Canada and Mexico, meanwhile, are hoping the WTO will rule against a U.S. decision last year to no longer allow Mexican and Canadian calves that are raised and slaughtered in the United States to qualify as being cattle of U.S. origin. They say the law poses an unfair impediment to fair competition, but Washington defends it as a legitimate way to provide greater customer information.

The WTO cannot force countries to comply with its rulings, but it can authorize commercial sanctions against nations continuing to break the rules.

Trade cases generally take years to reach sanctions, as illustrated by the WTO's authorization Thursday for Brazil to target U.S. products from fruits, juices and medicine as retaliation in a cotton dispute that dates back to 2002.

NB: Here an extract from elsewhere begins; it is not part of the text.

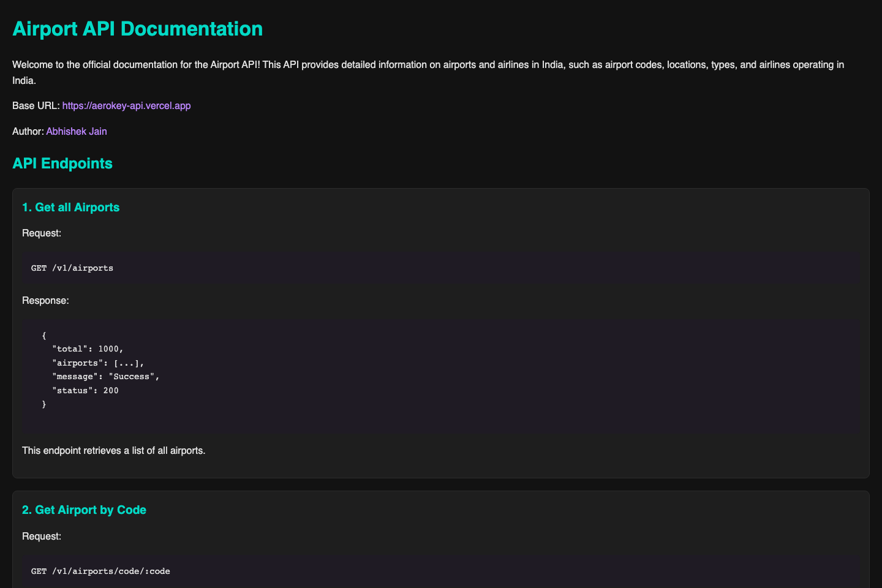Click the 'Base URL:' label text

click(36, 106)
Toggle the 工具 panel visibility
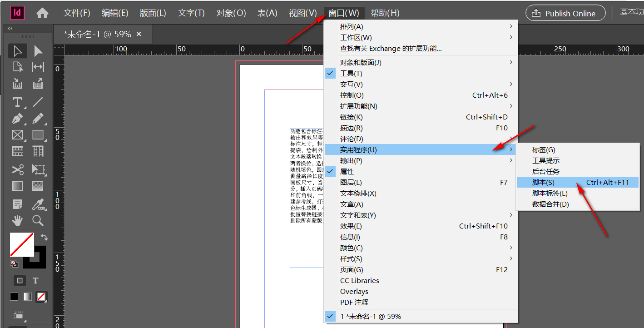 pyautogui.click(x=350, y=73)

The total value of the sanctions remained unclear.

The WTO ruled in August that American goods could face $295 million in annual penalties as a result of the illegal U.S. cotton subsidies paid in 2006, but said the sanction level should be recalculated each year as support programs expand or decrease.

Brazil says subsidy programs have increased since then, meaning it can raise tariffs on goods and target U.S. patents and trademarks. The Latin American country says the U.S. has provided payment details from 2008. But Brazil wants the most current information on subsidies so that it can set sanctions appropriately.